**Your task:**
In exact form, please repeat the records from their opening line down to the line with "Task: Open the output", including that line.

[Stored records]
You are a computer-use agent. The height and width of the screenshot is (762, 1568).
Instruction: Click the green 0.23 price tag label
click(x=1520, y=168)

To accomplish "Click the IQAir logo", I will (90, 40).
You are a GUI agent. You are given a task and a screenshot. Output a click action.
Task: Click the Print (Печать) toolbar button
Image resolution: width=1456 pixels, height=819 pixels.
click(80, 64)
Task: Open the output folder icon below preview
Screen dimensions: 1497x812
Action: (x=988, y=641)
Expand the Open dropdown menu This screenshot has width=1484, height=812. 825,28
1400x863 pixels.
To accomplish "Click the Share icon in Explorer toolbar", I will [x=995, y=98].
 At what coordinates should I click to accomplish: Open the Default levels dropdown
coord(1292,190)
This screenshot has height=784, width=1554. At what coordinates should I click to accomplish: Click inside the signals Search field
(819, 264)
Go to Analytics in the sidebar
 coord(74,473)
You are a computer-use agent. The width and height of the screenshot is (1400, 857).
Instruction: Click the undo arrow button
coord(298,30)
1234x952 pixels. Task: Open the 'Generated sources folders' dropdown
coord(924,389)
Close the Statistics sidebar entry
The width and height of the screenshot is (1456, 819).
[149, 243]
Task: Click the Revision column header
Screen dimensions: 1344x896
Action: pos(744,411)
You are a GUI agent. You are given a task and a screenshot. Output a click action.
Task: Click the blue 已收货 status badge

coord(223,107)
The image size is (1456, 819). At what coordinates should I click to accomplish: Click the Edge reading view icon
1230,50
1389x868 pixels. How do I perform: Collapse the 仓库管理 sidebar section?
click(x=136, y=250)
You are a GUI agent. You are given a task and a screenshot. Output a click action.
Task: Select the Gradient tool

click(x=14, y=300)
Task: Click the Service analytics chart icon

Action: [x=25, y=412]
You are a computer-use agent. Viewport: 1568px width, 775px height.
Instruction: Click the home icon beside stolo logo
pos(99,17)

**Answer section:**
You are a computer-use agent. The height and width of the screenshot is (762, 1568).
Instruction: Click the green 0.23 price tag label
click(x=1520, y=168)

To accomplish "Click the IQAir logo", I will (90, 40).
You are a GUI agent. You are given a task and a screenshot. Output a click action.
Task: Click the Print (Печать) toolbar button
Image resolution: width=1456 pixels, height=819 pixels.
click(80, 64)
Task: Open the output folder icon below preview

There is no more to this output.